# SOURCE PASSAGE:

++++

Despite some disruption from the covid-19 pandemic, Leonardo’s Falco Xplorer surveillance drone is moving towards military certification, with a schedule of flight activities planned for the second half of 2021.
“While travel limitations imposed for health reasons naturally slowed down activities last year, the Falco Xplorer team has maintained a great spirit and our people, our suppliers and our partners working together have continued to make progress towards certification” said to Arab Defence Journal Fabrizio Boggiani, SVP Airborne Systems - Electronics Italy at Leonardo. “We look forward to making more progress later this year with a series of flight activities as soon as the situation allows.”
According to Mr Boggiani, the Falco Xplorer occupies a unique niche in the market, combining a payload capacity of 350kg, more than 24 hours flight time and a satellite communications capability for beyond-radio-line-of-sight operations, all within a relatively light 1.3 ton maximum take-off weight (MTOW).
Of special importance to the Middle Eastern market, the Falco Xplorer has been designed for a global customer base, being both free of International Traffic in Arms Regulations (ITAR) and compliant with existing Missile Technology Control Regime (MTCR) regulations, putting it in the readily exportable class II category.
“We have continued discussions with potential customers, mostly in a virtual setting, and the enthusiasm for the platform throughout the region remains high. There is a clear requirement in the Middle East region and beyond for persistent, multi-sensor strategic surveillance and our unique combination of high-capacity with relatively low size and weight makes Falco Xplorer a very attractive proposition. I’m looking forward to meeting some of our potential international customers face-to-face again soon, in the meantime we are keeping in close contact remotely” said Boggiani.
The Falco Xplorer successfully completed its maiden flight in January 2020 and embarked on further flights that year. During periods when employees were unable to move freely between sites and flight activities could not take place, teams of engineers spent the time analysing data collected during flights and working to refine and add additional functionality to the Falco Xplorer’s mission system and human-machine interface. Other lab-based activities have also been brought forward, taking place earlier than originally planned in order to recover some of the time lost due to pandemic-related issues.
Fabrizio Boggiani concluded with a note of thanks for Leonardo’s domestic partners, the Italian Air Force, who have assisted the certification process so far: “Our colleagues in the ITAF have been extremely supportive, especially considering the difficult global circumstances. I would like to thank them for their essential support in keeping the Falco Xplorer certification process moving forward.”

++++

# DATA UNDER STUDY:
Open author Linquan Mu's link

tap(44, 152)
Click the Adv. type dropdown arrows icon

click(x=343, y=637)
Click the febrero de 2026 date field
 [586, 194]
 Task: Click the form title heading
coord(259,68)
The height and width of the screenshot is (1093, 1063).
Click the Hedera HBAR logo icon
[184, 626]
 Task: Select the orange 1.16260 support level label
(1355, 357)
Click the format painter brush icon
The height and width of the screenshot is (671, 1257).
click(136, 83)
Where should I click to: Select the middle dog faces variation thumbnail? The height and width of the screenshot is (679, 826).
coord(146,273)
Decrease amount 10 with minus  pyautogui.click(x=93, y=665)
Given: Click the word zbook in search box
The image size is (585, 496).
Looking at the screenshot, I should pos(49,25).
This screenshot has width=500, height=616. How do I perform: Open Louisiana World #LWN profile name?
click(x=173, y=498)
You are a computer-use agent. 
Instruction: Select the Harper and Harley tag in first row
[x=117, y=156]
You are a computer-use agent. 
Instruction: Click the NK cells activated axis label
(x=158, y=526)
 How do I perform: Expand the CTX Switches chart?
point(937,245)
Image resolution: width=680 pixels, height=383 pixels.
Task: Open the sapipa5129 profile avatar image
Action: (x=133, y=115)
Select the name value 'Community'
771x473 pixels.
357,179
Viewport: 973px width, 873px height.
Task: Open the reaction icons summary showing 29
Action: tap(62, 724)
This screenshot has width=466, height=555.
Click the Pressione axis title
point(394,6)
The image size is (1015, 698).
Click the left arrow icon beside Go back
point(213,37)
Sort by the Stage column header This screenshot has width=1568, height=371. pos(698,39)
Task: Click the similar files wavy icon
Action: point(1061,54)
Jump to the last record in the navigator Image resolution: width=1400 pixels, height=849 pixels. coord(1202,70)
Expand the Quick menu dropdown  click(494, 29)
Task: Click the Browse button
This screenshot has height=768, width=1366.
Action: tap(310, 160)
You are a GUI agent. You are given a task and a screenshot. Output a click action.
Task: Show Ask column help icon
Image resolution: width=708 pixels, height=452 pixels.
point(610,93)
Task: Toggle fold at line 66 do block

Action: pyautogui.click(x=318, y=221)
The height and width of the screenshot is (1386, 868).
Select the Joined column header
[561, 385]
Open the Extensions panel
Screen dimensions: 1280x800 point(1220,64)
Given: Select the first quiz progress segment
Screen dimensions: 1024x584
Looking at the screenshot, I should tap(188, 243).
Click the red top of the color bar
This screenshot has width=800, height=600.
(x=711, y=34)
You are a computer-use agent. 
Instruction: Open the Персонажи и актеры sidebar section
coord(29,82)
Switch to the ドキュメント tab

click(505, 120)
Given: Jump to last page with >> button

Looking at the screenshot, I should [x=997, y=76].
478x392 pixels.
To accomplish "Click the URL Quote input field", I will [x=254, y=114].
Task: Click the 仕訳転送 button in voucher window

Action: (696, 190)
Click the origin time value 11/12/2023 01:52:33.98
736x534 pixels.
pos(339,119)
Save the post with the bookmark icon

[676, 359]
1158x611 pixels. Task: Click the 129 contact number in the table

++++

# PROBLEMS TO WORK ON:
[1] From the Falco Xplorer article, list the capabilities that the drone is said to combine within its relatively light maximum take-off weight.
[2] Translate this sentence from the Falco Xplorer article into French: "The Falco Xplorer successfully completed its maiden flight in January 2020 and embarked on further flights that year."
[3] Return the stretch of the Falco Xplorer article from "Despite some disruption" through "half of 2021.", copied verbatim.

# SET OF ANSWERS:
[1]
- A payload capacity of 350kg
- More than 24 hours flight time
- A satellite communications capability for beyond-radio-line-of-sight operations

[2] Le Falco Xplorer a effectué avec succès son premier vol en janvier 2020 et a entrepris d'autres vols au cours de la même année.

[3]
Despite some disruption from the covid-19 pandemic, Leonardo’s Falco Xplorer surveillance drone is moving towards military certification, with a schedule of flight activities planned for the second half of 2021.